**What to produce:** Switch "GUI agent" to "desktop assistant" everywhere it occurs in the listing below, and write out the listing again with nothing else changed.

**Dataset records:**
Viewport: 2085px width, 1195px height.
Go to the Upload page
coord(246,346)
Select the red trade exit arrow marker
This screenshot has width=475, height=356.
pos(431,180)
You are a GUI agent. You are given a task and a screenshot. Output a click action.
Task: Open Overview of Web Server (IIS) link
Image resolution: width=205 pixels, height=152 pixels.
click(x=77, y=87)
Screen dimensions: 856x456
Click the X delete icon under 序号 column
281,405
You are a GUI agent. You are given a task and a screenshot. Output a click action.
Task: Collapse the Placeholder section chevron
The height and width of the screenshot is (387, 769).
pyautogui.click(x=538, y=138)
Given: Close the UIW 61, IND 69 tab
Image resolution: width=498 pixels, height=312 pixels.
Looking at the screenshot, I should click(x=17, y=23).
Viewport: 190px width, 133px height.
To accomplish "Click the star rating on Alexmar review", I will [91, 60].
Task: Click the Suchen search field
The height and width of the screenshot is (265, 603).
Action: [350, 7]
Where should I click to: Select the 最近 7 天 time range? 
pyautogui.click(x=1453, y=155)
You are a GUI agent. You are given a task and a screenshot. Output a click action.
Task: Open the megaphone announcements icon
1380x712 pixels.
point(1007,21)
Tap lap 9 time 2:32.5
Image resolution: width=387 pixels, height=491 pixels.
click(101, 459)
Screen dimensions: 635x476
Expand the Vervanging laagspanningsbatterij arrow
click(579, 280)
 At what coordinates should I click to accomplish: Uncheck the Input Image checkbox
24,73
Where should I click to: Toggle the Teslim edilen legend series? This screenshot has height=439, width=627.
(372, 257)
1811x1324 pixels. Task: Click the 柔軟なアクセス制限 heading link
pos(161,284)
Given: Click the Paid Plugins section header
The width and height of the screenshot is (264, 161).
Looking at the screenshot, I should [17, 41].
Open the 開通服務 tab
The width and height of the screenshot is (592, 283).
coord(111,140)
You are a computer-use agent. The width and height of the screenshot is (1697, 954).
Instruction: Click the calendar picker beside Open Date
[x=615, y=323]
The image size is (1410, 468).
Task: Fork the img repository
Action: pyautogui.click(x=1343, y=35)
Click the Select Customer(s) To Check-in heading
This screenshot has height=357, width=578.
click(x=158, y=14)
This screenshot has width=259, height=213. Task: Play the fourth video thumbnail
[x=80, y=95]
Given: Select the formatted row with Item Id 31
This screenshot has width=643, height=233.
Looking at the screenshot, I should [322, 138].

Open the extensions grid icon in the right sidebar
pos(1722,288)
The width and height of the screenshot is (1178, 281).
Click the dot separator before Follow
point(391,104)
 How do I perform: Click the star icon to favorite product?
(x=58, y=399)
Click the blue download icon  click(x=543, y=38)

**Answer to this exercise:**
Viewport: 2085px width, 1195px height.
Go to the Upload page
coord(246,346)
Select the red trade exit arrow marker
This screenshot has width=475, height=356.
pos(431,180)
You are a desktop assistant. You are given a task and a screenshot. Output a click action.
Task: Open Overview of Web Server (IIS) link
Image resolution: width=205 pixels, height=152 pixels.
click(x=77, y=87)
Screen dimensions: 856x456
Click the X delete icon under 序号 column
281,405
You are a desktop assistant. You are given a task and a screenshot. Output a click action.
Task: Collapse the Placeholder section chevron
The height and width of the screenshot is (387, 769).
pyautogui.click(x=538, y=138)
Given: Close the UIW 61, IND 69 tab
Image resolution: width=498 pixels, height=312 pixels.
Looking at the screenshot, I should click(x=17, y=23).
Viewport: 190px width, 133px height.
To accomplish "Click the star rating on Alexmar review", I will [91, 60].
Task: Click the Suchen search field
The height and width of the screenshot is (265, 603).
Action: [350, 7]
Where should I click to: Select the 最近 7 天 time range? 
pyautogui.click(x=1453, y=155)
You are a desktop assistant. You are given a task and a screenshot. Output a click action.
Task: Open the megaphone announcements icon
1380x712 pixels.
point(1007,21)
Tap lap 9 time 2:32.5
Image resolution: width=387 pixels, height=491 pixels.
click(101, 459)
Screen dimensions: 635x476
Expand the Vervanging laagspanningsbatterij arrow
click(579, 280)
 At what coordinates should I click to accomplish: Uncheck the Input Image checkbox
24,73
Where should I click to: Toggle the Teslim edilen legend series? This screenshot has height=439, width=627.
(372, 257)
1811x1324 pixels. Task: Click the 柔軟なアクセス制限 heading link
pos(161,284)
Given: Click the Paid Plugins section header
The width and height of the screenshot is (264, 161).
Looking at the screenshot, I should [17, 41].
Open the 開通服務 tab
The width and height of the screenshot is (592, 283).
coord(111,140)
You are a computer-use agent. The width and height of the screenshot is (1697, 954).
Instruction: Click the calendar picker beside Open Date
[x=615, y=323]
The image size is (1410, 468).
Task: Fork the img repository
Action: pyautogui.click(x=1343, y=35)
Click the Select Customer(s) To Check-in heading
This screenshot has height=357, width=578.
click(x=158, y=14)
This screenshot has width=259, height=213. Task: Play the fourth video thumbnail
[x=80, y=95]
Given: Select the formatted row with Item Id 31
This screenshot has width=643, height=233.
Looking at the screenshot, I should [322, 138].

Open the extensions grid icon in the right sidebar
pos(1722,288)
The width and height of the screenshot is (1178, 281).
Click the dot separator before Follow
point(391,104)
 How do I perform: Click the star icon to favorite product?
(x=58, y=399)
Click the blue download icon  click(x=543, y=38)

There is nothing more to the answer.